## WHAT YOU ARE ASKED TO DO
Copy each line of the material beneath that holds the word "beside".

## ENTRIES SUPPLIED
________________________________________

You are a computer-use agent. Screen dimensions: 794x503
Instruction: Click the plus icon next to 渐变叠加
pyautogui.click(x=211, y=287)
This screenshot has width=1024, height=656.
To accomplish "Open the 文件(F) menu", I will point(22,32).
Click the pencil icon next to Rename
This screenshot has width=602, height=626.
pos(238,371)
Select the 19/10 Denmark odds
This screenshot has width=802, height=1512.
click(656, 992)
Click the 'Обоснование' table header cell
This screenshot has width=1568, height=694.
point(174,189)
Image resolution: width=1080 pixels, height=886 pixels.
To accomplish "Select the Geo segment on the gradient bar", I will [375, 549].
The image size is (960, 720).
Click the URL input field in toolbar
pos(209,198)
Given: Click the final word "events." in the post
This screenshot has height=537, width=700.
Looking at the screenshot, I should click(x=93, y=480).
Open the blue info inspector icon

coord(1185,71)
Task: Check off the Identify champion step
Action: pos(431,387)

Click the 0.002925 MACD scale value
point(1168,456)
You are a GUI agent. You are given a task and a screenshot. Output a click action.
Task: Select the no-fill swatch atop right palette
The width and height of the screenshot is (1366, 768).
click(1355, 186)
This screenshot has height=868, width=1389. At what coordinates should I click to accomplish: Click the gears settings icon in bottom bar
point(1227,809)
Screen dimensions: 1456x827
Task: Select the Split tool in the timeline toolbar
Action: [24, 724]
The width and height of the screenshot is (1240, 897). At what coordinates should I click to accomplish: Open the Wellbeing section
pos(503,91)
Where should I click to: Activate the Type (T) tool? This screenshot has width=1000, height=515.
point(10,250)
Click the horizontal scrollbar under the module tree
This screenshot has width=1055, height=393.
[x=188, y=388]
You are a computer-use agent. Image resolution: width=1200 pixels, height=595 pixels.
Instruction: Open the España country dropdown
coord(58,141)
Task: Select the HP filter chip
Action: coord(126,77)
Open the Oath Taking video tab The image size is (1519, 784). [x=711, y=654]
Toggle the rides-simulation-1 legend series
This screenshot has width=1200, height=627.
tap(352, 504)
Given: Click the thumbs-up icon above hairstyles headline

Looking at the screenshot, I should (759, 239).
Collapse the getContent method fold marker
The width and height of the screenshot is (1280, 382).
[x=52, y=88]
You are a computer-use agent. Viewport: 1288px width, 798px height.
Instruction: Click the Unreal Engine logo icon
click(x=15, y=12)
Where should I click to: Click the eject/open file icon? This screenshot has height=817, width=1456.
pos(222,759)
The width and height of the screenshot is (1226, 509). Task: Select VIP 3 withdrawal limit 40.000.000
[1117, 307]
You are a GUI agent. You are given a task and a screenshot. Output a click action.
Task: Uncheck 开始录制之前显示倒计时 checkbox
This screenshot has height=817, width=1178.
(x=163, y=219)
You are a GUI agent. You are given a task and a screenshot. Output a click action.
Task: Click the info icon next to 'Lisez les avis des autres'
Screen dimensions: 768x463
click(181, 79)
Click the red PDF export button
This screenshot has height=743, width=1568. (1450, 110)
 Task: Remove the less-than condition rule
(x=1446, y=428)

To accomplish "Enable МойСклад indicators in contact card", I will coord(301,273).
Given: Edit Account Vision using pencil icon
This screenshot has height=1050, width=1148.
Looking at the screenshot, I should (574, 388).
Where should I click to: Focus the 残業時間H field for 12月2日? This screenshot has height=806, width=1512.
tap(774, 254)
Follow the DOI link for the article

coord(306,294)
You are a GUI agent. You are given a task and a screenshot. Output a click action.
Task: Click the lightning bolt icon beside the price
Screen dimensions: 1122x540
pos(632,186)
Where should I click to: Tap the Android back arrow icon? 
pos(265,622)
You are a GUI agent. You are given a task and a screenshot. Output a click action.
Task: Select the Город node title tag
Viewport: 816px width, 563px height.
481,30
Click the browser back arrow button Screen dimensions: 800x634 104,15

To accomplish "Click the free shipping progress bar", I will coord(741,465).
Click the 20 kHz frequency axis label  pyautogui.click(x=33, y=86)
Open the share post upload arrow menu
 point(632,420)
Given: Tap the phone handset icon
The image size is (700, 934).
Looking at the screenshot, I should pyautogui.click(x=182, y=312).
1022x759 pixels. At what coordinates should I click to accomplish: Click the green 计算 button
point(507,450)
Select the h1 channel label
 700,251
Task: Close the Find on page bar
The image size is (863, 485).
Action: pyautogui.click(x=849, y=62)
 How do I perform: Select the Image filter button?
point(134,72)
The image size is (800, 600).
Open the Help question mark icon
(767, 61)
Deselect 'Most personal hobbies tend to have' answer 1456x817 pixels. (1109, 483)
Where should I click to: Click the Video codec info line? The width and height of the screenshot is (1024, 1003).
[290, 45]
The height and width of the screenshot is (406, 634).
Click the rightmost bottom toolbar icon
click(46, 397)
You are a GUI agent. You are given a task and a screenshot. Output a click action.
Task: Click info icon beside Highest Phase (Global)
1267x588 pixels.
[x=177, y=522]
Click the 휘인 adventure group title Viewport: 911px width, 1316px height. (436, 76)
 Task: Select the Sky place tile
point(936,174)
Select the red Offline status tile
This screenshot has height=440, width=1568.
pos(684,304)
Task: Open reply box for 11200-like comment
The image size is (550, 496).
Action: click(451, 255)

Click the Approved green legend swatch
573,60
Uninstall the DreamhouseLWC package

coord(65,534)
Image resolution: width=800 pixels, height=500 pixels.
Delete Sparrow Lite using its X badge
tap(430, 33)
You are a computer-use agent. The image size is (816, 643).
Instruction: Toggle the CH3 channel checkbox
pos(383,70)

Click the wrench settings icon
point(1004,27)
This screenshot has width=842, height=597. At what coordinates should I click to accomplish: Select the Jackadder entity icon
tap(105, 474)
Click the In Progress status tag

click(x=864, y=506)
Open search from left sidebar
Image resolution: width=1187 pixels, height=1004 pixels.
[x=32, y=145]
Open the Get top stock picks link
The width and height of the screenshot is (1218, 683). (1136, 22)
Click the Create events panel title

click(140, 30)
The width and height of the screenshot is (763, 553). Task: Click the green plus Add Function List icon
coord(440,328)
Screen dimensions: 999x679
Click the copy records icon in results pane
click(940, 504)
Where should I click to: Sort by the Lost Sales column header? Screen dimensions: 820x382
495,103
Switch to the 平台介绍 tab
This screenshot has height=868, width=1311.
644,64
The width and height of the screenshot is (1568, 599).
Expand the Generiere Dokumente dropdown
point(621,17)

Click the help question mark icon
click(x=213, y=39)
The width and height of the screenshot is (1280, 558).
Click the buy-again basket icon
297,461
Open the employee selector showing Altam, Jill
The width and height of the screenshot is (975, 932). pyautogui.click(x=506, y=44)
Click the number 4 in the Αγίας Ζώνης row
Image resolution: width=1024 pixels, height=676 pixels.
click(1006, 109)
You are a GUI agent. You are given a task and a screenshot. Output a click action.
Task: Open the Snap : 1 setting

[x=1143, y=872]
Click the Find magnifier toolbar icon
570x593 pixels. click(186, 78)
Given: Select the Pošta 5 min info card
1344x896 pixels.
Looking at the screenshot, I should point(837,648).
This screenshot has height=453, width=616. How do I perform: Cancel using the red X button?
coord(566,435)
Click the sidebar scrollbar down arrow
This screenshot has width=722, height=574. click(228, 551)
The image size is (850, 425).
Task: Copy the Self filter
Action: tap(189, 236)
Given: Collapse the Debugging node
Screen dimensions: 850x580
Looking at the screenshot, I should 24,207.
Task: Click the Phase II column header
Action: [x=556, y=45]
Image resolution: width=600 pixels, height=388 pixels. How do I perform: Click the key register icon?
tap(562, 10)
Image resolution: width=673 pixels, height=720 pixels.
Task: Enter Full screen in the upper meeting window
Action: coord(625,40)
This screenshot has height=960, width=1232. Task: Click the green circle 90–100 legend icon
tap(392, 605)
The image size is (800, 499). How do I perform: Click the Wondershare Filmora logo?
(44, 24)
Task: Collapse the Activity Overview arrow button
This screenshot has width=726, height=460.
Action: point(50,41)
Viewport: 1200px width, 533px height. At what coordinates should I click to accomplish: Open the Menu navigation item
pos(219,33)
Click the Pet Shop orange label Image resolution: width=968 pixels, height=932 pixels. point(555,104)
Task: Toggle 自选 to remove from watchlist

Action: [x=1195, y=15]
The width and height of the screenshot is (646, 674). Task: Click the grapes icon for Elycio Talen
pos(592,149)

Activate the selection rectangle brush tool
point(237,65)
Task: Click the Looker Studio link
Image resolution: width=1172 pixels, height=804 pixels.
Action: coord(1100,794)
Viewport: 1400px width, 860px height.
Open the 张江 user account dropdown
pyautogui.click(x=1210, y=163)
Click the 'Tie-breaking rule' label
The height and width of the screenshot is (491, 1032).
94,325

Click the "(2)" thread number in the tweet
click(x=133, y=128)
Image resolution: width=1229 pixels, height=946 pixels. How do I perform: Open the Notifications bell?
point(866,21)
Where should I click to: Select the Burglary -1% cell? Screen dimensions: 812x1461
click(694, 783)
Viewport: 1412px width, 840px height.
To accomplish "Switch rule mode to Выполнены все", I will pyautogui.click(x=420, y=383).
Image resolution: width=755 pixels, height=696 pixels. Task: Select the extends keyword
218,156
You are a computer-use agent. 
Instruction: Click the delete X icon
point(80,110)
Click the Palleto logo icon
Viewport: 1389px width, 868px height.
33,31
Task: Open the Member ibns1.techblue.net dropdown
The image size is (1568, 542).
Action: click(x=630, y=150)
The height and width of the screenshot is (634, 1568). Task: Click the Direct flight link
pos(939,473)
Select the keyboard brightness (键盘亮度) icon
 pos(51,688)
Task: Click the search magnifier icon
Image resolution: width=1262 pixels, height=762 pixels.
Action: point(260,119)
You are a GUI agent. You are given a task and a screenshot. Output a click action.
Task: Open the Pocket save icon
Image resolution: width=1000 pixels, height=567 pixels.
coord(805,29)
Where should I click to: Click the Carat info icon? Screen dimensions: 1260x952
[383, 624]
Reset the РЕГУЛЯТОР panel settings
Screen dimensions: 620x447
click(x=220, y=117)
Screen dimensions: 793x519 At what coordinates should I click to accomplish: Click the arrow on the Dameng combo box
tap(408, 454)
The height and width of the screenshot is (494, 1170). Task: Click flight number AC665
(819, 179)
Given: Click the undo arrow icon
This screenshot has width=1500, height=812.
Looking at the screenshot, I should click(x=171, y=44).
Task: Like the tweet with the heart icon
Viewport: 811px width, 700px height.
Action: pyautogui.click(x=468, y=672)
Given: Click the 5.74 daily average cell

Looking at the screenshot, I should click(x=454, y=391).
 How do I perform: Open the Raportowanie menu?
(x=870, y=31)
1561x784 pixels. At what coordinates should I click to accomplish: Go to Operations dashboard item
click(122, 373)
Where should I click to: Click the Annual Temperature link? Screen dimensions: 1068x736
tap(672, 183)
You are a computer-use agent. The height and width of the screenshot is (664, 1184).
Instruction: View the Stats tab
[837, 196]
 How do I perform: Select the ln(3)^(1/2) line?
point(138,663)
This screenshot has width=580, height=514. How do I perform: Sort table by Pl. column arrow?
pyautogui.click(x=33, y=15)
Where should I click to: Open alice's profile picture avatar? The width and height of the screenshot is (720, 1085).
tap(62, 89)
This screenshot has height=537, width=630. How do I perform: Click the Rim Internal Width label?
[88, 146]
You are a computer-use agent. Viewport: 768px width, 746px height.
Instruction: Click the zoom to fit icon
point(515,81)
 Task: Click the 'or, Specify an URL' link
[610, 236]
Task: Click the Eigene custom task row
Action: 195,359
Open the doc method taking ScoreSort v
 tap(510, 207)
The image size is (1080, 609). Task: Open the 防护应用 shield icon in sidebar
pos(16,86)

________________________________________

## ANSWER TO THIS EXERCISE
Task: Click the lightning bolt icon beside the price
Task: Click info icon beside Highest Phase (Global)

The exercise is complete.